When someone is absent from work, the remaining staff may take on the extra load – but when staff come in to work sick, everyone is at risk of catching a cold. Which is worse? Practice Business looks at the dangers of presenteeism
It won’t come as a surprise to any practice manager that an employee’s absence from work can be a disruption. According to a report by ERS Research and Consultancy, sickness absence costs UK businesses an estimated £29bn annually, with the average worker taking 6.6 days off each year.
It can cause a range of problems; work doesn’t get done, or remaining employees can get over-worked, there can be a drop-off in productivity and things can fall through the cracks.
Despite the severity of the problem, only 91% of firms track staff absences, with 39% logging them on paper or in a spreadsheet, leaving things open to human error, according research commissioned by HR and payroll specialist Moorepay.
This means organisations are failing to track the true picture of absenteeism. In addition, absences due to training, compassionate leave, medical appointments, sabbaticals and duvet days are only reviewed by 55%, 51%, 50%, 28% and 20% respectively.
Presenteeism isn’t any better
Being absent from work causes problems, but ‘presenteeism’ – when an employee comes in to work despite being too ill to be productive – can be almost as bad. Feeling compelled to work even when ill often goes hand–in-hand with high-pressure workplaces where employees are stressed and feel obligated to attend.
More than three-in-ten organisations reported an increase in people coming in to work ill in the past 12 months, according to ERS. Those who had noticed an increase in presenteeism were nearly twice as likely to report an increase in stress-related absence as those who hadn’t (64% versus 35%).

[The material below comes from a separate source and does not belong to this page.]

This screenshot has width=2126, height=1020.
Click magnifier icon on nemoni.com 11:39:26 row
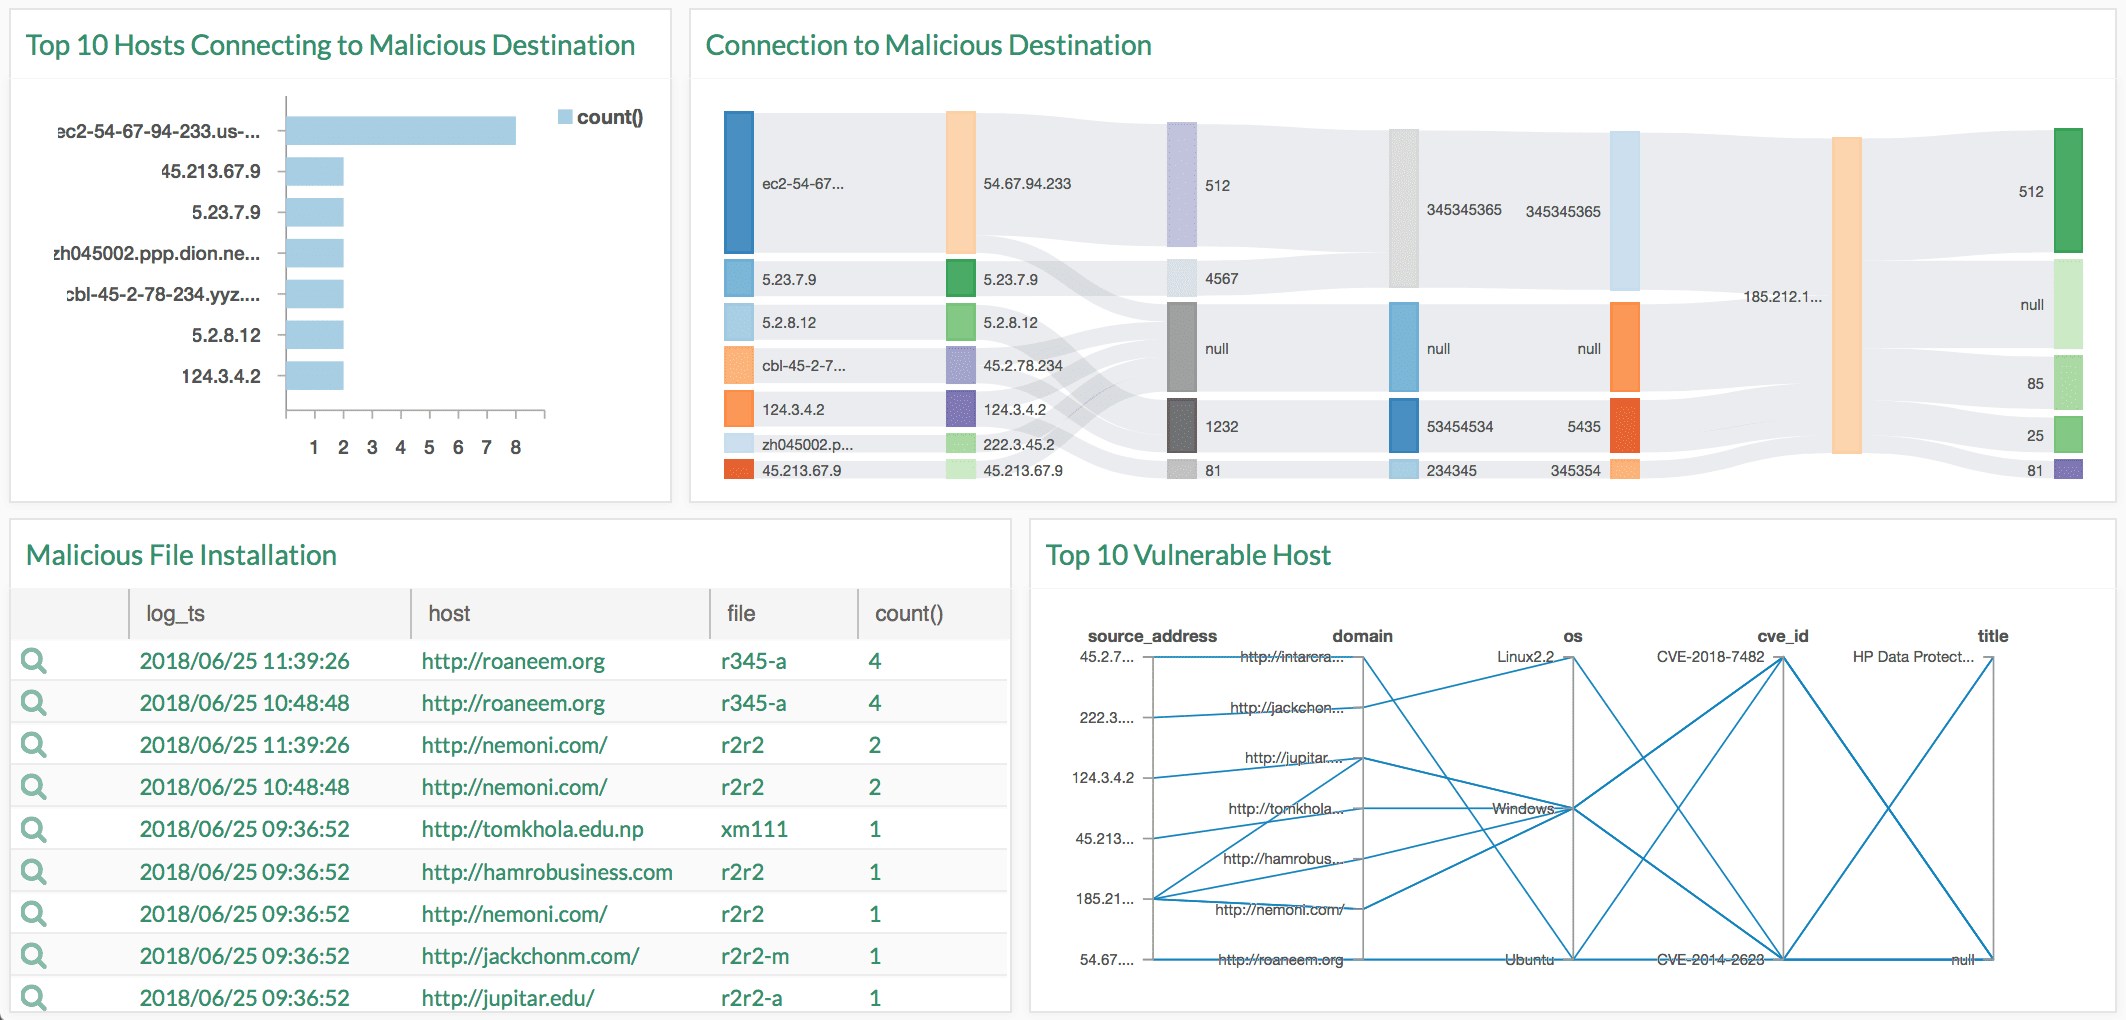tap(33, 744)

Presenteeism is embedded in the culture of medicine, says Clare Gerada, medical director of the NHS practitioner health programme. Speaking about BMJ research which found that GPs are the most likely to attend work when they’re ill, she believes it’s their ‘compassion for patients’ that means they attend work even when they shouldn’t. This commitment and focus on patient care is shared across GP practices – and can go some way to explaining why practice staff choose to come into work.
This can be bad news for the remaining employees, however. Even though they may not be asked to take on an extra share of the workload, working in close conditions can mean the office becomes a petri dish for disease if the illness is contagious – before you know it, half your staff could be struck ill. In a practice where patients may be seriously ill, this could also, unnecessarily, expose them to serious risk.
Working when ill – particularly in a GP practice where you are highly likely to come into contact with those in poor health – is an unacceptable situation. Every organisation should have a sickness and absence policy that all members of staff are aware of. A timely reminder of the responsibilities of all staff – and a reiteration of the support available – can help to reduce the likelihood of presenteeism.
Presenteeism denies the employee time to recover, meaning the period of ill health is generally stretched out. It can directly affect productivity within your practice.
If staff insist in attending work while sick, it’s important that they are challenged – for their own health’s sake and that of the staff of the practice and the patients it cares for.